Selected text =
----

Let's Talk

Andy Webster and Georgie Duncan at Leeds Teaching Hospitals on their EHR, criteria led discharge, future plans

Welcome back to another episode of HTN Let’s Talk!

For this edition of our podcast, we interviewed Andy Webster (CCIO) and Georgie Duncan (Associate CCIO) at Leeds Teaching Hospitals. We discussed the implementation of their electronic health record (EHR), how its gone developing their own, challenges, benefits, future plans and more.

On their roles

To begin with, Andy and Georgie spoke about their current roles at Leeds. Andy has been a CCIO since 2018.

“I started at Lancaster in 2006 and worked there until 2011, then the bright lights of Leeds attracted me and I’ve been a consultant here since 2011 and seen massive change,” he said. “IT and digital is quite a nice job to do. It gives you a bit of variety and you can see the change you make in digital and how they lead to improvements on the shop floor.”

----

Excerpted records =
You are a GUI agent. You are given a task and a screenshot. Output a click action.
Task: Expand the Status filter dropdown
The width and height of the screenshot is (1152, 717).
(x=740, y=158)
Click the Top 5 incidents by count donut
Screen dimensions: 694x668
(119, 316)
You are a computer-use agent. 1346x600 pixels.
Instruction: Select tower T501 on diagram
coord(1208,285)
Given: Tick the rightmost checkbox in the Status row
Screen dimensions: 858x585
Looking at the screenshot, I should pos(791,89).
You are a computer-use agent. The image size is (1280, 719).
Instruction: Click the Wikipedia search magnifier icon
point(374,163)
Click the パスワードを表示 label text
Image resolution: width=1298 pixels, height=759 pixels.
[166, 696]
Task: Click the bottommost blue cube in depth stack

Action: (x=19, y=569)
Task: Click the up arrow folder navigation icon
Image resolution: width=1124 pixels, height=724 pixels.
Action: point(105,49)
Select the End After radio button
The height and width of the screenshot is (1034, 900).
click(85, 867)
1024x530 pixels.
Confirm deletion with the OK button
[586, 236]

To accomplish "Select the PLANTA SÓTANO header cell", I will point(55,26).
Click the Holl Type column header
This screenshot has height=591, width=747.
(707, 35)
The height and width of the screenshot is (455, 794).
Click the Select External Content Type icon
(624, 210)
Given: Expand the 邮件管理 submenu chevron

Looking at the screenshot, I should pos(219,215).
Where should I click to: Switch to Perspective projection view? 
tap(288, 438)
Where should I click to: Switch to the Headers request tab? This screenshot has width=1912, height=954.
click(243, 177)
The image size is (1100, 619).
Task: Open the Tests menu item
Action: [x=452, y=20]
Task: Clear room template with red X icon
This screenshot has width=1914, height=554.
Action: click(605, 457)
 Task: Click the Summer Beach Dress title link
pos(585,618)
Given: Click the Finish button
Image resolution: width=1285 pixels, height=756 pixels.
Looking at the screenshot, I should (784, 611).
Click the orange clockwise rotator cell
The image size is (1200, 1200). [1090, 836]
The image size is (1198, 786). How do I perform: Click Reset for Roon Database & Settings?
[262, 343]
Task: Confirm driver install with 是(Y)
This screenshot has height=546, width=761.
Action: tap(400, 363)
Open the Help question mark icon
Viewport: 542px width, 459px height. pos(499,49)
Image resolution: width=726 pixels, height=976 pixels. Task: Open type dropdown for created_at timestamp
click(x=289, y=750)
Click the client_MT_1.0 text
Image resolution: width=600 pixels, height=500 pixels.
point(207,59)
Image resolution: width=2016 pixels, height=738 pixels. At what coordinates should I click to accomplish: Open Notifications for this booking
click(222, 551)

----

Required action 1 =
In the HTN Let's Talk article, copy the passage from "Welcome back to" to "CCIO since 2018." without changing a word.
Required action 2 =
According to the HTN Let's Talk article, since what year has Andy Webster been a CCIO?

Final answer 1 =
Welcome back to another episode of HTN Let’s Talk!

For this edition of our podcast, we interviewed Andy Webster (CCIO) and Georgie Duncan (Associate CCIO) at Leeds Teaching Hospitals. We discussed the implementation of their electronic health record (EHR), how its gone developing their own, challenges, benefits, future plans and more.

On their roles

To begin with, Andy and Georgie spoke about their current roles at Leeds. Andy has been a CCIO since 2018.

Final answer 2 =
Since 2018.